#### [WORK ORDER]
Copies of all lines that contain "screenshot" are needed; take them from the data below.

Stored items:

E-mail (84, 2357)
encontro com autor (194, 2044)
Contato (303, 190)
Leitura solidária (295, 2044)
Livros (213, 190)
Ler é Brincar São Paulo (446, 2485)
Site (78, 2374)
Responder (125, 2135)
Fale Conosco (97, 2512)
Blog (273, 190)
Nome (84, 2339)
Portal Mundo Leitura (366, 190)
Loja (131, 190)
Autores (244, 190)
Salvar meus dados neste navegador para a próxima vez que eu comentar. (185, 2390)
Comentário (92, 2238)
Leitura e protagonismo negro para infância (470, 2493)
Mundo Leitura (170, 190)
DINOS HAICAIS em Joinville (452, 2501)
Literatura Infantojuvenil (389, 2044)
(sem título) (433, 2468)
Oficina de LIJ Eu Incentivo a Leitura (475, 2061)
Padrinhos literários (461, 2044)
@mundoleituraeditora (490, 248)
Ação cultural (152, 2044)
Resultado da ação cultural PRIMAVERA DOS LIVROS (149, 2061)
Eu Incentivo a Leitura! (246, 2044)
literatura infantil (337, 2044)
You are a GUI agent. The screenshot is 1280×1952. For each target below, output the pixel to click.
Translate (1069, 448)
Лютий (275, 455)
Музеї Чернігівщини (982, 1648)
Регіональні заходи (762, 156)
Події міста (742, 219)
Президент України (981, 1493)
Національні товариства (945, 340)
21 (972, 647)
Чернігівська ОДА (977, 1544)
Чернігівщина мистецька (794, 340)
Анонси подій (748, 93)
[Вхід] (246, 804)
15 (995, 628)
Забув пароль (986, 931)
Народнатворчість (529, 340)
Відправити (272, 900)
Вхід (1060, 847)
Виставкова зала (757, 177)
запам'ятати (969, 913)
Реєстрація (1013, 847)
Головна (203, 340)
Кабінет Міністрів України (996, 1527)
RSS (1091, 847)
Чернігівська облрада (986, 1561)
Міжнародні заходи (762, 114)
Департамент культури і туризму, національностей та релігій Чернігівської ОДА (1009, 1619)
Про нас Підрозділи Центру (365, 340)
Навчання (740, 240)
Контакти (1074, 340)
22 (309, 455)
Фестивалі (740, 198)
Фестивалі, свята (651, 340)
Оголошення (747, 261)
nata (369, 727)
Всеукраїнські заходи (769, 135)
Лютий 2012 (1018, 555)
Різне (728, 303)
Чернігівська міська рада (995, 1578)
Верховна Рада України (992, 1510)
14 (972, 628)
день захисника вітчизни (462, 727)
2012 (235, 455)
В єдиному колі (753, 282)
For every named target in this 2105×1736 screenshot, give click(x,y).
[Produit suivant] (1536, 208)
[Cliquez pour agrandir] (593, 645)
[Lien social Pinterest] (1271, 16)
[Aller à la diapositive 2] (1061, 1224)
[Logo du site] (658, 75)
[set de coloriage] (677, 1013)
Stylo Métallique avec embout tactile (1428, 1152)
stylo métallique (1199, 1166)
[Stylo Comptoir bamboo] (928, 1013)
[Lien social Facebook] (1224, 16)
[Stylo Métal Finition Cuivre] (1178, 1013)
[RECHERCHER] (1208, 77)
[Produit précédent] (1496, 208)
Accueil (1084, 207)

#### [ANSWER SPACE]
You are a GUI agent. The screenshot is 1280×1952. For each target below, output the pixel to click.
For every named target in this 2105×1736 screenshot, give click(x,y).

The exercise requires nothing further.